→ The exercise: Output every line of the listing below verbatim, leaving out the pictures.

→ Record list:
****************************************
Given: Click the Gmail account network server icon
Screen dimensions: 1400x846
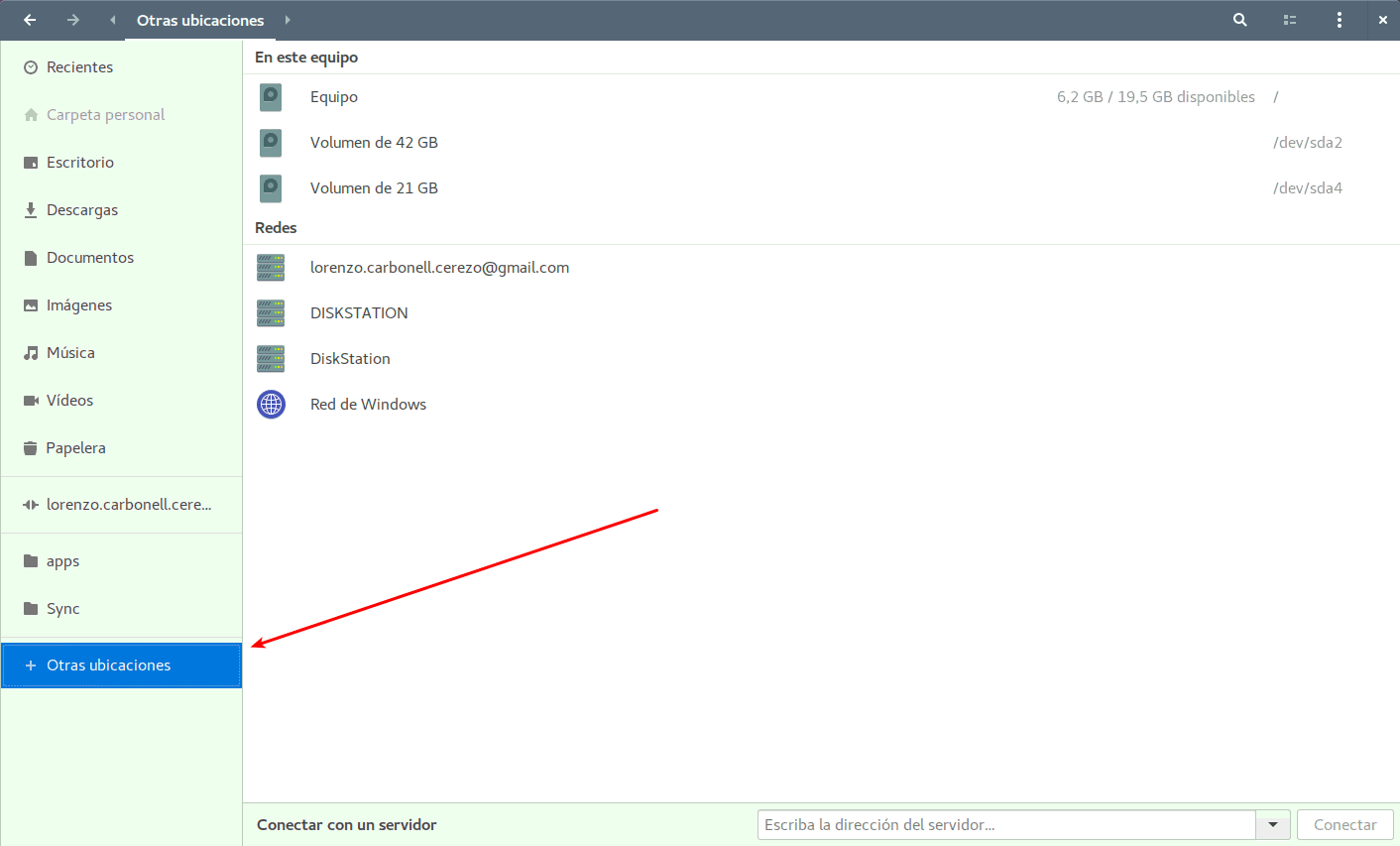Looking at the screenshot, I should [271, 268].
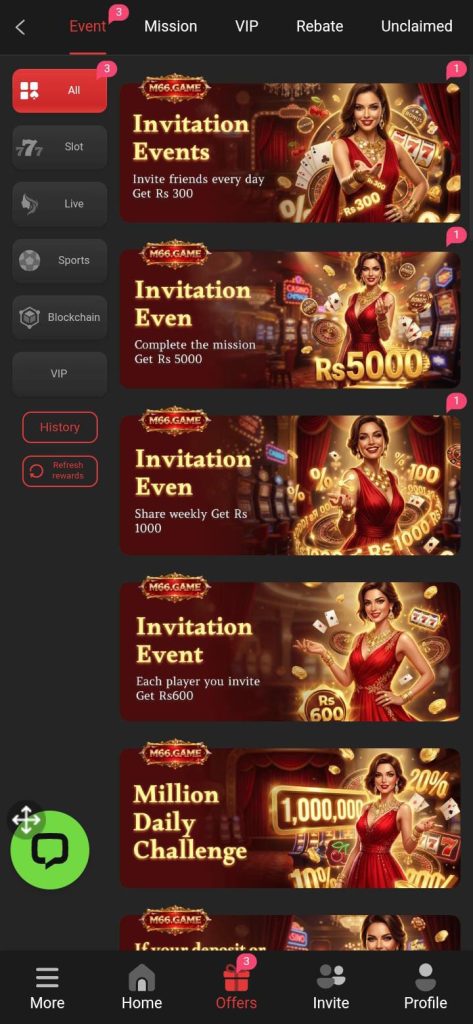Open the Rebate tab
The height and width of the screenshot is (1024, 473).
[319, 26]
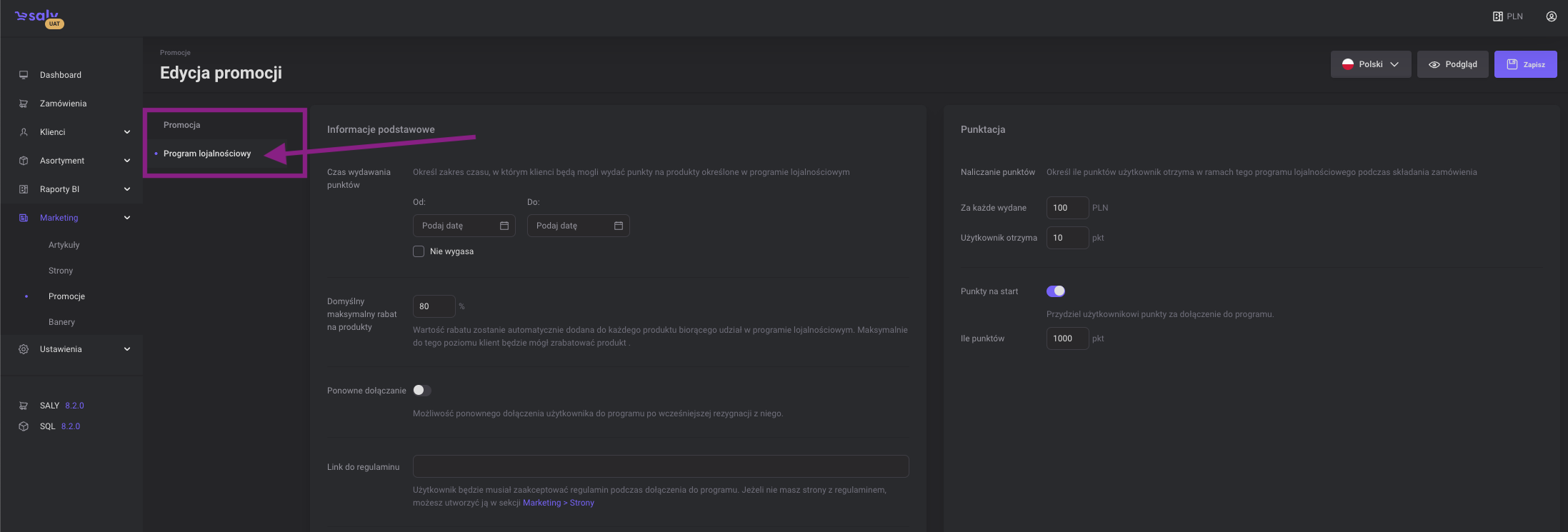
****************************************
→ Written solution:
Given: Click the Gmail account network server icon
Screen dimensions: 1400x846
Looking at the screenshot, I should [271, 268].
Open the Rebate tab
The height and width of the screenshot is (1024, 473).
[319, 26]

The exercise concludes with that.